Unfortunately, the diet didn’t take this year, and I will have to wait until next year for the svelte figure. Mind you, there are some advantages to the ‘traditional build’, like needing your extra tonnage to break out of a H-Block prison cell. The guide diplomatically explained to me that if one of the ‘smaller’ women had gotten locked in , it would have definitely been a Fire and Resuce job. It also comes in handy after a long session with someone who has had to tell a difficult or harrowing story- a wee hug to the ample bosom seems comforting. But one thing fat women may not be doing any more is getting free IVF treatment on the NHS. The British Fertility Society has recommended that free IVF should be limited to women of healthy weight because obesity reduces success rates and adds to the risks of pregnancy.
At the moment the Government has asked primary care trusts to offer women at least one free cycle of IVF treatment, but has produced no detailed guidelines on who should qualify or any extra funds. This has led individual trusts to impose a bewildering range of restrictions. Many set different obesity limits and refuse to treat smokers and couples who already have children, even when adopted or from previous relationships. Others will not fund treatment of couples who have paid for IVF themselves. About 27,000 women receive IVF in Britain each year and around a quarter of treatments are provided by the NHS.
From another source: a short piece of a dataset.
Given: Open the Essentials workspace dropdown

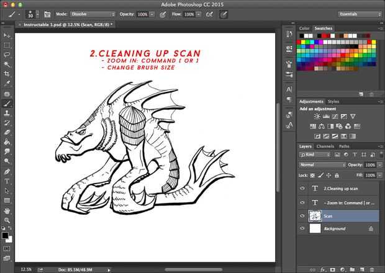Looking at the screenshot, I should (x=360, y=14).
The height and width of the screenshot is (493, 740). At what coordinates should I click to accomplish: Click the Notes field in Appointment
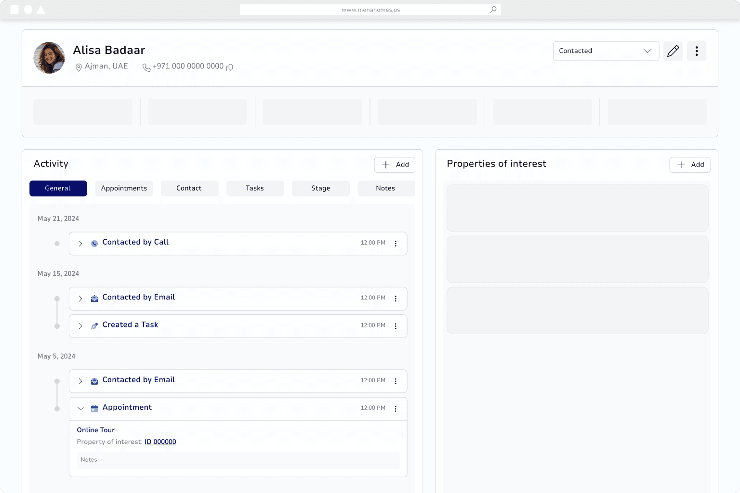pyautogui.click(x=238, y=460)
Once again we face the debate about the nature of the provision of healthcare, and whether we are worthy or deserving of care. While there is obviously an argument about fertility being enhanced with a healthy weight, I seem to recall we had a similar debate a while ago with the child who received non- conventional treatment for leukaemia and did very well.
If it is right to take a chance on a child where the odds are not exactly in favour, why are we discriminating against childless women who desire a baby, but are overweight? Where are we drawing the ethical lines in terms of discrimination for various treatments, and where will it stop?